++++ Excerpted text ++++
One knows that $P(S_n,n)$ is a martingale if and only if $P(s+1,n+1)+P(s-1,n+1)=2P(s,n)$ and that $Q(B_t,t)$ is a martingale if and only if $2\partial_tQ(x,t)+\partial^2_{xx}Q(x,t)=0$.

Assume that $P(S_n,n)$ is a martingale and, for a given $d$ and for every $h>0$, let $$ Q_h(x,t)=h^{d}P(x/\sqrt{h},t/h), $$ in the sense that one evaluates $P(s,n)$ at the integer parts $s$ and $n$ of $x/\sqrt{h}$ and $t/h$.

If $Q_h\to Q$ when $h\to0$, writing $\partial_t$ and $\partial^2_{xx}$ as limits of finite differences of orders $1$ and $2$, one sees that $2\partial_tQ+\partial^2_{xx}Q=0$, hence $Q(B_t,t)$ is a martingale.

Example: $P(s,n)=s^2-n$. For $d=1$, $Q_h(x,t)=x^2-t$ hence $Q(x,t)=x^2-t$.

Other example: $P(s,n)=s^4-6ns^2+3n^2+2n$. For $d=2$, $Q_h(x,t)=x^4-6tx^2+3t^2+2ht$ hence $Q(x,t)=x^4-6tx^2+3t^2$.

In the other direction, to deduce a martingale in $S_n$ and $n$ from a martingale in $B_t$ and $t$, one should probably replace each monomial by a sum of its first derivative. This means something like replacing $q(t)=3t^2$ by $\displaystyle\sum_{k=1}^n(\partial_tq)(k)=3n^2+3n$ but I did not look into the details.


Edit (Thanks to The Bridge for a comment on the part of this answer above this line)

Recall that a natural way to build in one strike a full family of martingales that are polynomial functions of $(B_t,t)$ is to consider so-called exponential martingales. For every parameter $u$, $$ M^u_t=\exp(uB_t-u^2t/2) $$ is a martingale hence every "coefficient" of its expansion as a series of multiples of $u^i$ for nonnegative integers $i$ is also a martingale. This yields the well known fact that $$1,\ B_t,\ B^2_t-t,\ B^3_t-3tB_t,\ B^4_t-6tB_t^2+3t^2, $$ etc., are all martingales. One recognizes the sequence of Hermite polynomials $H_n(B_t,t)$, a fact which is not very surprising since these polynomials may be defined precisely through the expansion of $\exp(ux-u^2t/2)$.

So far, so good. But what could be an analogue of this for standard random walks? The exponential martingale becomes $$ D^u_n=\exp(uS_n-(\ln\cosh(u))n) $$ and the rest is simultaneously straightforward (in theory) and somewhat messy (in practice): one should expand $\ln\cosh(u)$ along increasing powers of $u$ (warning, here comes the family of Bernoulli numbers), then deduce from this the expansion of $D^u_n$ along increasing powers of $u$, and finally collect the resulting sequence of martingales polynomial in $(S_n,n)$.
++++ Records supplied ++++
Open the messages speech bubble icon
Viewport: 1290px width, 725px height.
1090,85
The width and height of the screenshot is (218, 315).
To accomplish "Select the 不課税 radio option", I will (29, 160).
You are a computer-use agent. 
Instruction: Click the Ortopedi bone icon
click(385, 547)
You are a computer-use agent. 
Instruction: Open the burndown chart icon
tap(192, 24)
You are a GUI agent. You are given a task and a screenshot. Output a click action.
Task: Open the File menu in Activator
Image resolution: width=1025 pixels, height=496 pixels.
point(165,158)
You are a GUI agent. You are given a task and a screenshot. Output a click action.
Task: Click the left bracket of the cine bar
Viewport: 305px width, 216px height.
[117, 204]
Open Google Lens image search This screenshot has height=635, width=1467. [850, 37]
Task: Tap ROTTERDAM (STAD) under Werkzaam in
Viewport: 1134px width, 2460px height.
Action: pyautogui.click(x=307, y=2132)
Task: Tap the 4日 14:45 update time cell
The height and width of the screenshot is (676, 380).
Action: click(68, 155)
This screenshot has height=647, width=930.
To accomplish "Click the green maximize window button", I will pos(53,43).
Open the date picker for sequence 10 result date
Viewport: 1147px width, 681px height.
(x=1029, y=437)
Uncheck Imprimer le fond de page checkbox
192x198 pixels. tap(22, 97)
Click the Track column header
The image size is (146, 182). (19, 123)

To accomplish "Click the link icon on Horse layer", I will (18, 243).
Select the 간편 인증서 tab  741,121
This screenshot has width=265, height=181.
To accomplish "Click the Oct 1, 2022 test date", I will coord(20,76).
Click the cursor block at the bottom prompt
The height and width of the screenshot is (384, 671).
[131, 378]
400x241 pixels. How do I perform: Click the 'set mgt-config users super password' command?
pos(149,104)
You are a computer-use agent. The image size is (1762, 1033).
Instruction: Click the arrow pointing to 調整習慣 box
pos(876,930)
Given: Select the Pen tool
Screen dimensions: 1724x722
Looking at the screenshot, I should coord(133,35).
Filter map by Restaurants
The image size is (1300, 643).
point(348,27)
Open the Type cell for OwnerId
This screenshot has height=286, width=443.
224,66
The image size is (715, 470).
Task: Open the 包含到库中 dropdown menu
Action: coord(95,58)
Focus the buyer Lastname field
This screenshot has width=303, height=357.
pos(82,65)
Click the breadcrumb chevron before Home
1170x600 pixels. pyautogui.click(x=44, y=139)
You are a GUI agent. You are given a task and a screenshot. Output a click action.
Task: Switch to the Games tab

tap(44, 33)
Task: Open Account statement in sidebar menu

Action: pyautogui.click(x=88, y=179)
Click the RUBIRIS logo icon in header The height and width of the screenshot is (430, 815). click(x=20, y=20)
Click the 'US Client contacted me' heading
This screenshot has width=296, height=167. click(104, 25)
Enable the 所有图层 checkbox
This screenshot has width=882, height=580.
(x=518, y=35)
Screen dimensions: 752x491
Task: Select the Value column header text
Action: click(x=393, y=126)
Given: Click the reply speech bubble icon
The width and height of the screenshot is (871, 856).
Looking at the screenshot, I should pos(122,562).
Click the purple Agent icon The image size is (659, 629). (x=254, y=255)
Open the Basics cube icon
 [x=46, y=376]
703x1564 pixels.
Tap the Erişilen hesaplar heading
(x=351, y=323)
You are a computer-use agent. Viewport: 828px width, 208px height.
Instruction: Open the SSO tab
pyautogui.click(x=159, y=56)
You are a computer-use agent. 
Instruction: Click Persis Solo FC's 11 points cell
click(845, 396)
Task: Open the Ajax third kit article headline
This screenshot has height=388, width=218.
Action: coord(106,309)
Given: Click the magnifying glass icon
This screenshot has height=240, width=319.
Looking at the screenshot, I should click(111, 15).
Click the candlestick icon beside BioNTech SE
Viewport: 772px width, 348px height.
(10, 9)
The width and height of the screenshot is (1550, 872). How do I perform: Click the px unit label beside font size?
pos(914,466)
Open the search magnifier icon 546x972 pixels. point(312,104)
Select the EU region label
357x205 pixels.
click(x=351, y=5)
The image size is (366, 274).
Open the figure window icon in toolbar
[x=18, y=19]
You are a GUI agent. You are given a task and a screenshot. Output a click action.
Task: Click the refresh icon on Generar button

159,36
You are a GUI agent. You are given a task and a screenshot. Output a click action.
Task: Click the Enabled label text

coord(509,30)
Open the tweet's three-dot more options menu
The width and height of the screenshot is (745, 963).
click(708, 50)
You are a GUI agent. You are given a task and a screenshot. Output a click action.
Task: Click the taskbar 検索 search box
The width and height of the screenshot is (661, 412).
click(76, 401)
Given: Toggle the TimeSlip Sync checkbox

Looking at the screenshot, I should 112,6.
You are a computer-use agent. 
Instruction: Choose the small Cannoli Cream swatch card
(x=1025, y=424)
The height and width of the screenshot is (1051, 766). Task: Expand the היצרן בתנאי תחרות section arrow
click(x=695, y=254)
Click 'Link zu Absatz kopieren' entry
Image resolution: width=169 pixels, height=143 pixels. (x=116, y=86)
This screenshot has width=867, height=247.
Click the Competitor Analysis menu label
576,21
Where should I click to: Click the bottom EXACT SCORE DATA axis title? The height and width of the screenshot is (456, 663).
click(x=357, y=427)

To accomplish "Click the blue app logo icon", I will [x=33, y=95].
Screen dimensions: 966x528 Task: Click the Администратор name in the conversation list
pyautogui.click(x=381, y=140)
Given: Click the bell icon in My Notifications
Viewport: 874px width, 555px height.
++++
The task
Could you set down the part of the martingale excerpt from "Example: $P(s,n)=s^2-n$. For" up to and including "above this line)" word for word? Answer from the martingale excerpt alone.

Answer
Example: $P(s,n)=s^2-n$. For $d=1$, $Q_h(x,t)=x^2-t$ hence $Q(x,t)=x^2-t$.

Other example: $P(s,n)=s^4-6ns^2+3n^2+2n$. For $d=2$, $Q_h(x,t)=x^4-6tx^2+3t^2+2ht$ hence $Q(x,t)=x^4-6tx^2+3t^2$.

In the other direction, to deduce a martingale in $S_n$ and $n$ from a martingale in $B_t$ and $t$, one should probably replace each monomial by a sum of its first derivative. This means something like replacing $q(t)=3t^2$ by $\displaystyle\sum_{k=1}^n(\partial_tq)(k)=3n^2+3n$ but I did not look into the details.


Edit (Thanks to The Bridge for a comment on the part of this answer above this line)